During our discussion with Mr. Blacoe, we touched upon the coming of “2015 – The Year of Coding.” Overall, Blacoe stated that starting in September of this year, the British curriculum would start to include computing and basic coding, so he is subsequently working on new programs to assist learning in that area of expertise. I found it ironic that I had just mentioned to Professor Culver the other day how important coding seems to be now – the ability to not only understand why a piece of digital media is successful, but more importantly how it actually works. It was enlightening to hear that the BBC seemed to be ahead of the game in the area of coding education. Most importantly, however, I was surprised to find out that Mr. Blacoe is actually a Temple University alumnus! (As he studied at TU Main Campus for a year of his undergraduate career)
Further, Mr. Blacoe addressed the issue of the changing distribution practices in today’s media saturated world. He inferred that distribution is happening on a worldwide scale, and therefore content creators need to be fully aware that their programs may need to have the potential to connect with different cultures all over the globe. I thought this point was extremely relevant, especially after attending The Children’s Media Conference. I have learned that more and more, children’s content from the UK is slowly making its way to the United States and visa versa.
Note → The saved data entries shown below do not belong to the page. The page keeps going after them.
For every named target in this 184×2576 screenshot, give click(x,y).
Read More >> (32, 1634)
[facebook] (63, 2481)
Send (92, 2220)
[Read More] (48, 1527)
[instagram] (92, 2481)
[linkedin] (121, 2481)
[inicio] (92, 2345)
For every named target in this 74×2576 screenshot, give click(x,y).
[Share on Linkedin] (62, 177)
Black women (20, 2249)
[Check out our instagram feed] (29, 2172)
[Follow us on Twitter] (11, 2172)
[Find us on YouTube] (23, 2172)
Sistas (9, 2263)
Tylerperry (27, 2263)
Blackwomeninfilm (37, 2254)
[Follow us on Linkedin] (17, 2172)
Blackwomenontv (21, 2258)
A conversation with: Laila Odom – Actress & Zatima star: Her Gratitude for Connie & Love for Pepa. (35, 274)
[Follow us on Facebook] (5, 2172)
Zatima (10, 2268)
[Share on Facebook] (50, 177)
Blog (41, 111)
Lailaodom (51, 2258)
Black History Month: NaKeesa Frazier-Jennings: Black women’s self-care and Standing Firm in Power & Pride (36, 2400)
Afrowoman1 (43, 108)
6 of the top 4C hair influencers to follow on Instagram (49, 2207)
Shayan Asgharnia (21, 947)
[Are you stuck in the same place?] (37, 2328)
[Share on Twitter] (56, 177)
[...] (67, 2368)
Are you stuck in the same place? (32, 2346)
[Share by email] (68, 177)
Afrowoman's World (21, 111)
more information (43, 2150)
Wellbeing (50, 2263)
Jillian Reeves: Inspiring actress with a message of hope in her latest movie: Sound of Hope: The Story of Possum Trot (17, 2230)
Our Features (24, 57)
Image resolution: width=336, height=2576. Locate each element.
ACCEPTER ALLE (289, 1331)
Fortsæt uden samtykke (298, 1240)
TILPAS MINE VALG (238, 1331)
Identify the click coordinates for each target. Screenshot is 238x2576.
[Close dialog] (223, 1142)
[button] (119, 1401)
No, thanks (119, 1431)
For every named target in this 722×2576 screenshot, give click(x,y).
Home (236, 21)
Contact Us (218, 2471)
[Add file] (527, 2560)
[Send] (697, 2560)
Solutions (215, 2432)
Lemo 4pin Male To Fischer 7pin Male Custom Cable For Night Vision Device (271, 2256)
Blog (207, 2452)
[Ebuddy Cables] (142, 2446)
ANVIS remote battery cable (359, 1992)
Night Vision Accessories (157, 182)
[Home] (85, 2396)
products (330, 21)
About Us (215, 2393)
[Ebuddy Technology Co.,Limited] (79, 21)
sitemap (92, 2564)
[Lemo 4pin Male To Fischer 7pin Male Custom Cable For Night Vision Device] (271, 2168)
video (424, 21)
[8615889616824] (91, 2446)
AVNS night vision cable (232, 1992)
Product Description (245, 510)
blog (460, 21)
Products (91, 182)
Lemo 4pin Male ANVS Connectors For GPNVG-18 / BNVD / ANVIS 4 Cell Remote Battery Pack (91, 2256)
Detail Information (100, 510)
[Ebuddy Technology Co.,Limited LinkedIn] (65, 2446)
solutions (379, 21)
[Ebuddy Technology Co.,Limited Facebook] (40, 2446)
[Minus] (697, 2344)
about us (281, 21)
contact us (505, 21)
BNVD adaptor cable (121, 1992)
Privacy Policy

After our talk with Mr. Blacoe, we embarked on a journey through the BBC! The tour was quite informative, interactive, and overall, extremely exciting! I had the opportunity to perform in a mock news program as a news anchor and I also experienced what it was like to physically make the sound effects for a radio drama. I thought the BBC’s news floor looked extremely similar to Philadelphia’s WPVI-6ABC news floor – except for the fact that BBC’s stage was right in the middle of the workspace, which I happened to really appreciate. During the tour, the guides briefly explained the different programs that were simply classics in BBC history and I wondered why programs on PBS did not have the same type of nostalgia for American citizens – at least not for me (Except Sesame Street, of course). The programming on the BBC seems to be more playful, modern, culturally appealing, and overall, entertaining, than the content that is shown on PBS.
Unfortunately, this will be the last blog that I post while in London. I have thoroughly enjoyed articulating my experiences for you all, and I hope you have felt as if you were traveling with me. Back to the States in a couple of days…
See you soon, Philadelphia! And London…Thank you from the bottom of my heart for an eye-opening and inspiring three weeks. I shall return!